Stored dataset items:
Start of Block
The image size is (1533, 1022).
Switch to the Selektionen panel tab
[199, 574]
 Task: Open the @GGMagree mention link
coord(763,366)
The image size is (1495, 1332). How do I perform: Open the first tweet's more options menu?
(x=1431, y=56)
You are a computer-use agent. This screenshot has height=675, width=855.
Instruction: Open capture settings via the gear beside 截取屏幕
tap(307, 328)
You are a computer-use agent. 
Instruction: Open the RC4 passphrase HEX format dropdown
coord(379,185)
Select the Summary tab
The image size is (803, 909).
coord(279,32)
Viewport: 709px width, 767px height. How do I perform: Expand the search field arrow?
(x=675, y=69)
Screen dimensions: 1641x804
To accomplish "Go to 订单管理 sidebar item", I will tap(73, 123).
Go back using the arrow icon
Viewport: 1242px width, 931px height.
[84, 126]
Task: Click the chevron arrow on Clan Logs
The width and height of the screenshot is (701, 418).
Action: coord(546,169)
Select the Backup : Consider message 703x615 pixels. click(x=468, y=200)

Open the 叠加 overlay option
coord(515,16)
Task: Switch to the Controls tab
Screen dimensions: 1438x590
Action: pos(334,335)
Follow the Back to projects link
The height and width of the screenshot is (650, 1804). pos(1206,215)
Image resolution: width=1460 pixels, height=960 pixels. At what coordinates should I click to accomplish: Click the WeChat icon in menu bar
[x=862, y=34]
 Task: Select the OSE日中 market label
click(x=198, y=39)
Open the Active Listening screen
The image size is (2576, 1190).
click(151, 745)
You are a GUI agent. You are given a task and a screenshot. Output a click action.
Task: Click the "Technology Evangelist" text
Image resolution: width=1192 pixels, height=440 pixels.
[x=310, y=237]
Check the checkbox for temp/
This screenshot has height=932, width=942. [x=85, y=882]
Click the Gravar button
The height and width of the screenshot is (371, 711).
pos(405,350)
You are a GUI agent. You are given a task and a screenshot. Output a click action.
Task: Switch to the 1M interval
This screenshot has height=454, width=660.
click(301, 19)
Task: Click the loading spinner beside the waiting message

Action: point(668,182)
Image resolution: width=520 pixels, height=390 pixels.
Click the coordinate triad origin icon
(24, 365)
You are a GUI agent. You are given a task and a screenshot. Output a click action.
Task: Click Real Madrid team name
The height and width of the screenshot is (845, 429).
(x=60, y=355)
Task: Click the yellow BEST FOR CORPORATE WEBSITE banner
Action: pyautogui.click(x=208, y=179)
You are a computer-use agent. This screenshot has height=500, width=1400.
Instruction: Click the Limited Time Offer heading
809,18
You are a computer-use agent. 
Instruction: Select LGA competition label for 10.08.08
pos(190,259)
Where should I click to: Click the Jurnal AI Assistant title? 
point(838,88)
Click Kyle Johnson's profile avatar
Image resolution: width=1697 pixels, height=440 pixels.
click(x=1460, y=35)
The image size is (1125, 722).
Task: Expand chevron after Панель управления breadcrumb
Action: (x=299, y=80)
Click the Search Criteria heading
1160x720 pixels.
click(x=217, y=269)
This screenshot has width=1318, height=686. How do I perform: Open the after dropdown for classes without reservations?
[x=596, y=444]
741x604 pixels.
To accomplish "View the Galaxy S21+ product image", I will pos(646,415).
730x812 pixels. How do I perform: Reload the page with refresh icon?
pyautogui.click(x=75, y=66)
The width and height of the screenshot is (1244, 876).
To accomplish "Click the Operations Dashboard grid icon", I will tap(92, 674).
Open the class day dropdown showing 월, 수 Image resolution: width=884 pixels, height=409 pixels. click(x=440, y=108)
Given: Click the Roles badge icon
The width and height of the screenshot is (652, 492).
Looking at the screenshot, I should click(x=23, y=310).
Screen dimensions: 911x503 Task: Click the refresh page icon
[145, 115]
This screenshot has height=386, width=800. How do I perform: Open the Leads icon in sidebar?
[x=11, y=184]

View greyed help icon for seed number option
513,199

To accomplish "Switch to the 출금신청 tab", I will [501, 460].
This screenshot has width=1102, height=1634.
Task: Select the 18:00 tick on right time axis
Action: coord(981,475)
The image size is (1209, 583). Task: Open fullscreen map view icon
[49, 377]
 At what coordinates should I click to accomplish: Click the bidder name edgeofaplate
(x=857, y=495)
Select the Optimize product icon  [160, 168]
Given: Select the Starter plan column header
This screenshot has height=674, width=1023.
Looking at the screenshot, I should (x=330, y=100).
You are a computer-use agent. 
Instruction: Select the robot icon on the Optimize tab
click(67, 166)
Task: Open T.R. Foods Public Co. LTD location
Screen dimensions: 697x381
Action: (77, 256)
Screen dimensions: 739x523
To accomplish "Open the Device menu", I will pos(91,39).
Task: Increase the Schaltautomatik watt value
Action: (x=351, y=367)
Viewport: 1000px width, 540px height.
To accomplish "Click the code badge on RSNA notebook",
End of Block
**Task to complete:** Retype, without changes, the lines from the line holding "Instruction: Select the" to the end of the data, both ends included.

**Written response:**
Instruction: Select the robot icon on the Optimize tab
click(67, 166)
Task: Open T.R. Foods Public Co. LTD location
Screen dimensions: 697x381
Action: (77, 256)
Screen dimensions: 739x523
To accomplish "Open the Device menu", I will pos(91,39).
Task: Increase the Schaltautomatik watt value
Action: (x=351, y=367)
Viewport: 1000px width, 540px height.
To accomplish "Click the code badge on RSNA notebook",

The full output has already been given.